2020年はクリニックの診療風景が一変した年でした。
今まで、歯科界はB型肝炎ウィルスなどに代表される血液感染の防御に最大限の注意を払ってきました。
しかし、エアロゾル感染に対して脆弱性を持っていたことに気づかされました。
そこで、当院ではスタッフは全員がつなぎの防護服を着て、マスクはもちろん、めがねとフェイスシールドを装着しています。そして、患者さまにも防護キャップとガウンを着ていただいています。
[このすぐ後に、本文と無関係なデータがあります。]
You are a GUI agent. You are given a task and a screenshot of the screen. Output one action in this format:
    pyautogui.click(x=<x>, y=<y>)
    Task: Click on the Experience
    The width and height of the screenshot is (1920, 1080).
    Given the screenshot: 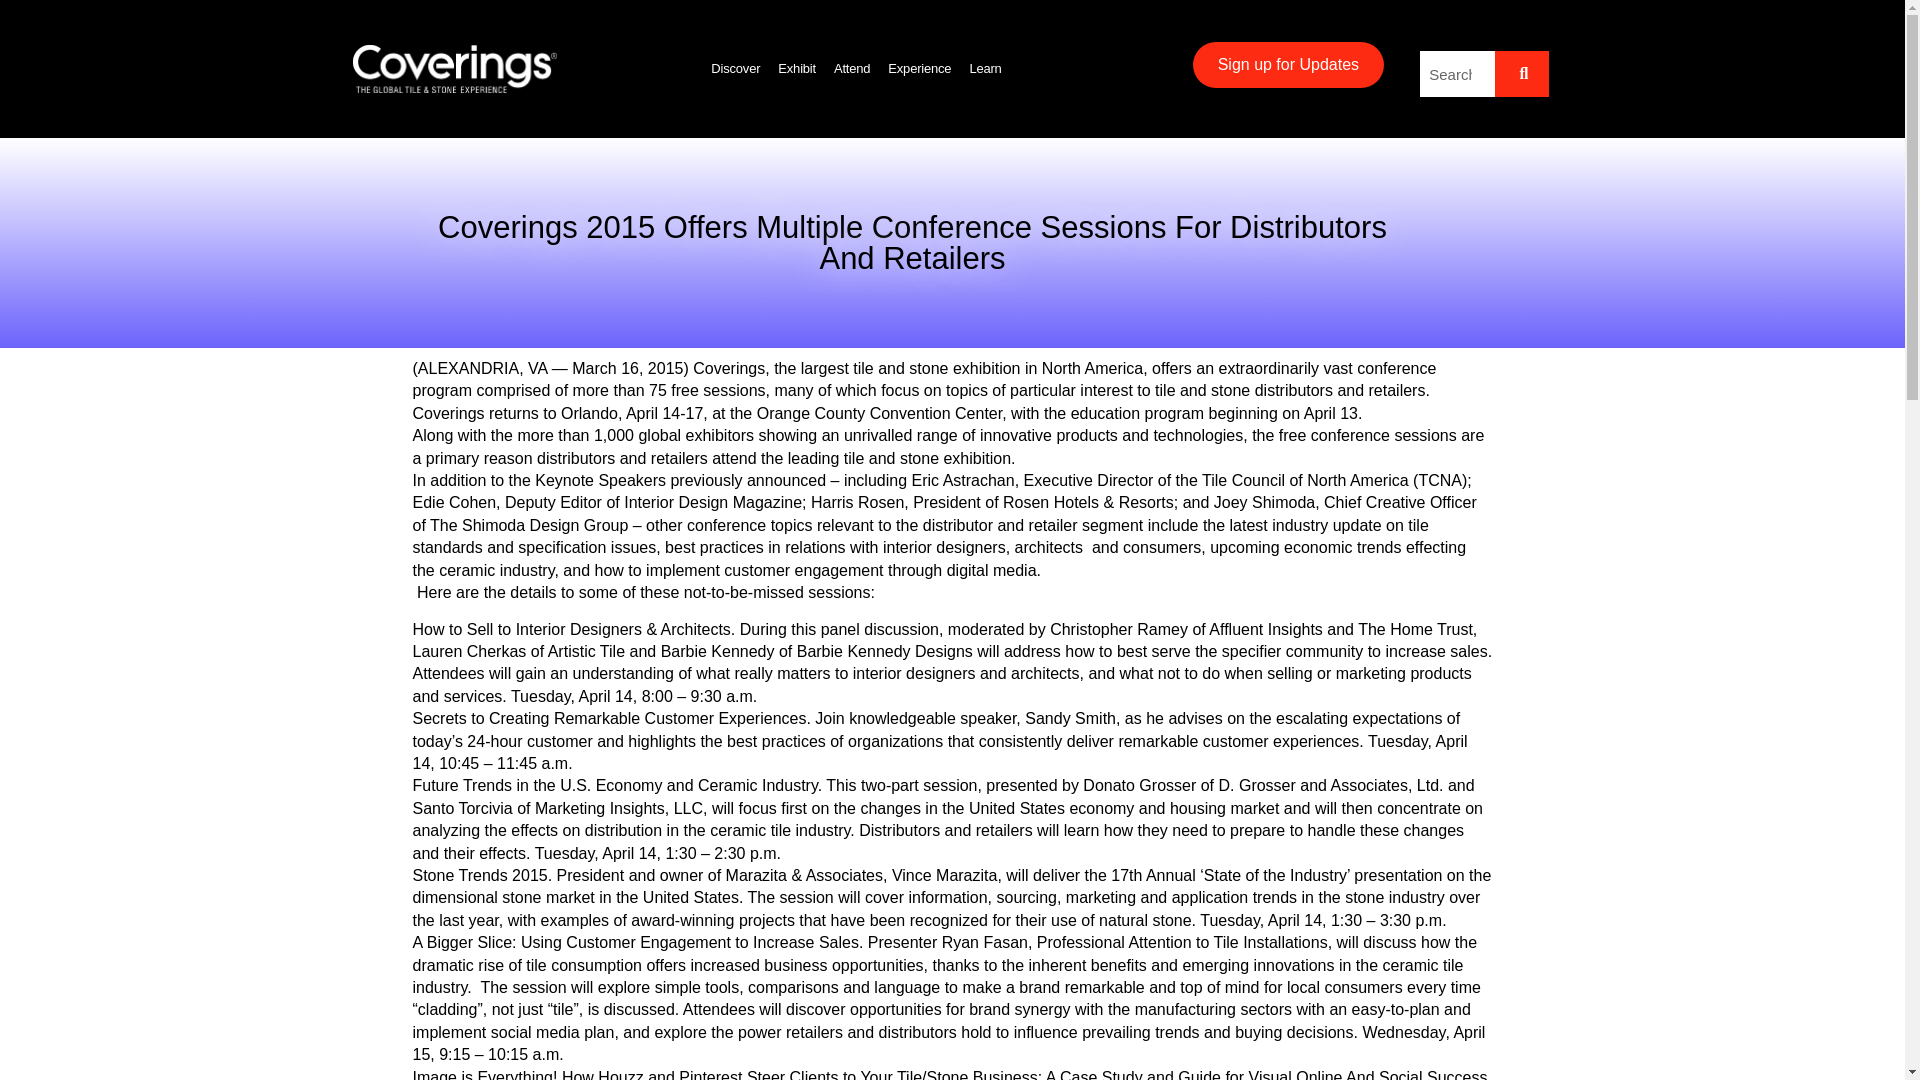 What is the action you would take?
    pyautogui.click(x=918, y=68)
映画「コンテイジョン」(2011年公開)はマリオン・コティヤール、マット・デイモン、ジュード・ロウ、ケイト・ウィンスレット、グウィネス・パルトロウらの豪華キャストが大勢出演した、地球規模で新種のウイルスが感染拡大していく恐怖を描いた映画です。
『接触感染(contagion)により数日で命を落とすという凶悪な新種ウイルスが香港で発生。感染は瞬く間に世界中に拡大。見えないウイルスの脅威に人々はパニックに襲われ、その恐怖と戦いながら生き残るための道を探っていく。』という映画ですが、まさに今回のコロナ禍の状況とそっくりの映画です。
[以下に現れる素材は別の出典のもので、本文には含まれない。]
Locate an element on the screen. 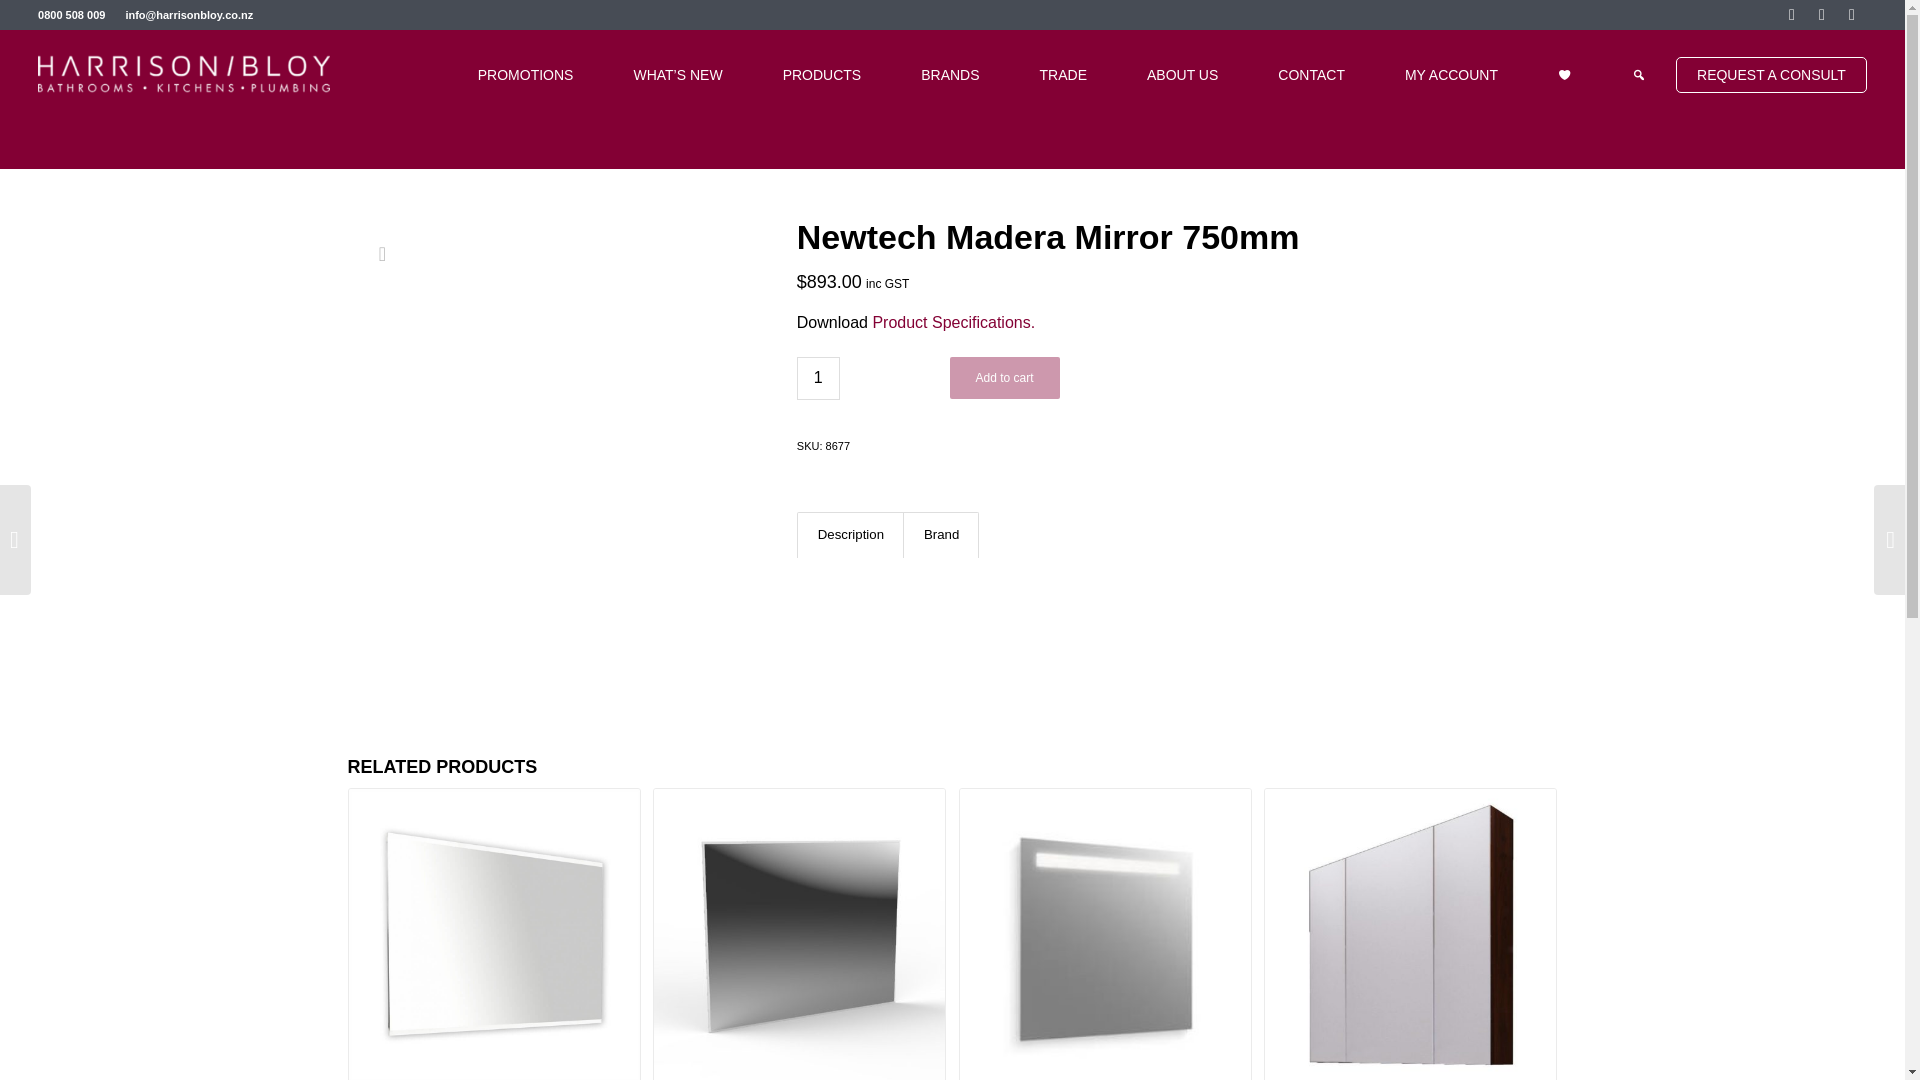 This screenshot has height=1080, width=1920. 0800 508 009 is located at coordinates (72, 15).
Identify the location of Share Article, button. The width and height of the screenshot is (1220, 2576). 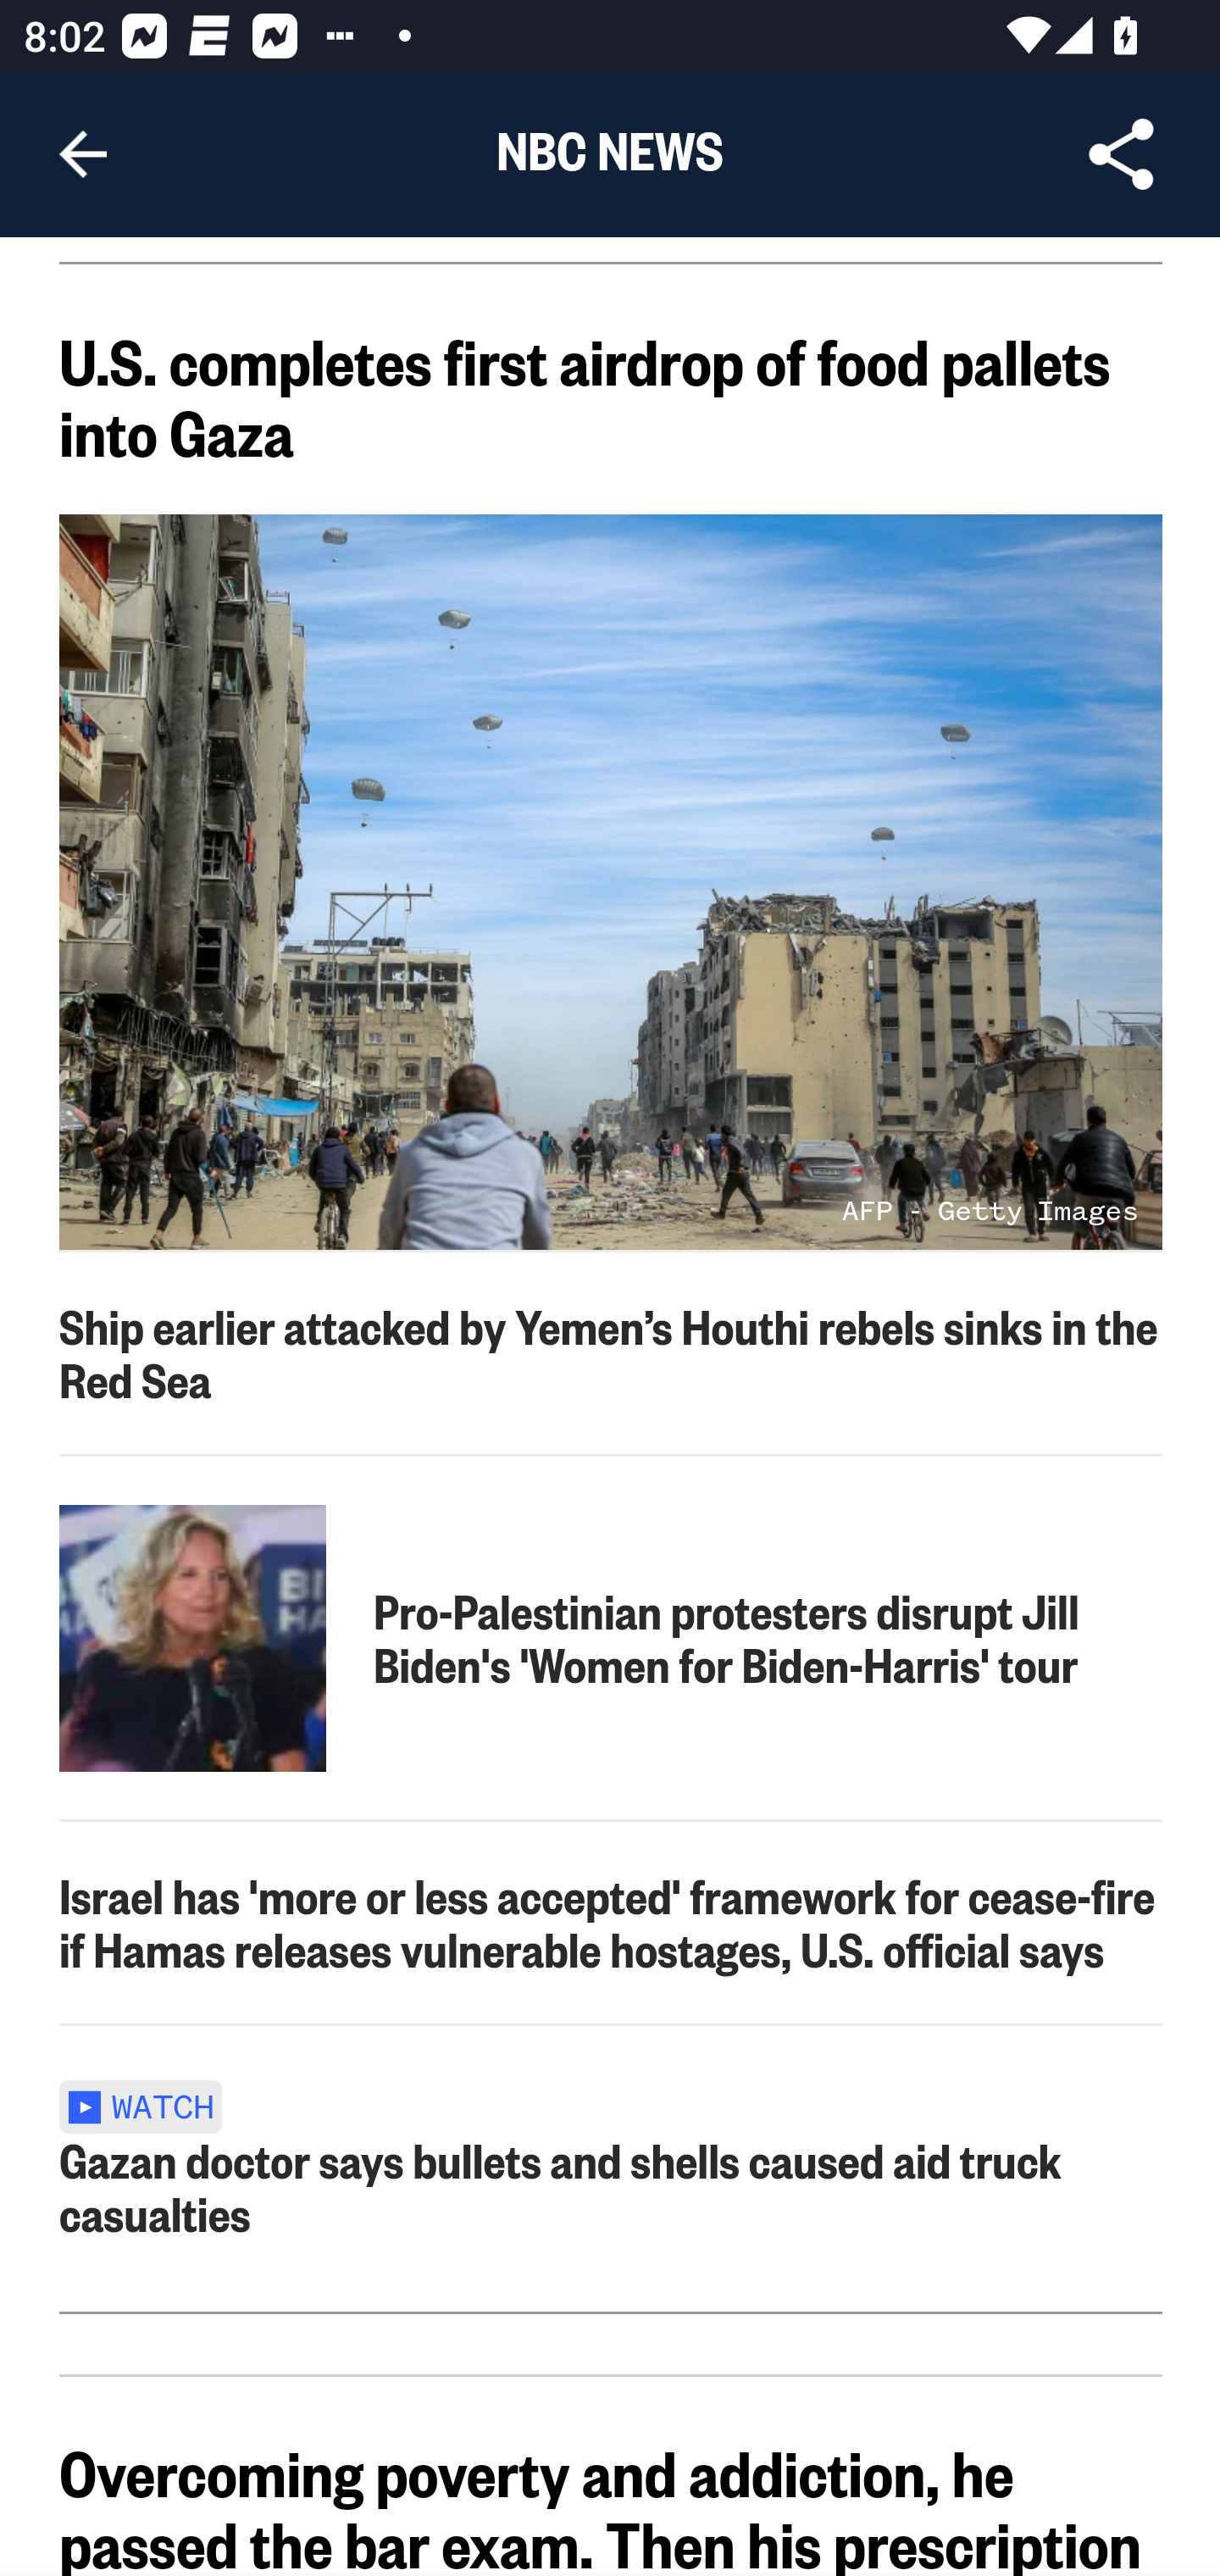
(1122, 154).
ムラヤマ歯科ではコロナ対策を講ずるにあたり、先ず、この映画を教材として全員で鑑賞しウィルス感染予防の概念を共有したのです。
この映画の中で印象深かったのが、ケイト・ウィンスレット演ずるCDC(米国疫病予防管理センター)職員が「人は1日に2000~3000回も顔を触り、起きているときには1分間に3~5回顔に触る」というセリフです。
つまり、たとえマスクをしていてもウィルスが付着した手で顔に触れば、顔に着いたウィルスが口腔内に入り接触感染を引き起こすと考えられます。
その証拠に、最も飛沫感染が危険と騒がれた歯科医院は全国でも1件もクラスターが出ず、一般の人のみならず、専門家であるはずの医師たちや自衛隊の高級幹部らがおこなった会食などではたびたびクラスターが発生しました。
歯科医療従事者は以前からマスクをし、患者さまごとにグローブを代え、決してグローブで顔を触ることも無いので、結果として接触感染を防いでいるのだと思います。
それに対して飲食の現場では飛沫感染というよりは、いろいろな物を触った手で不用意な口への接触感染を起こしているのではないでしょうか。
当院の患者さまでもある芸能人の方が次の言葉を当院に寄せてくれました。
「とにもかくにもお元気で。お会いできる日楽しみに。」
早くこのコロナ禍が終息することを願っています。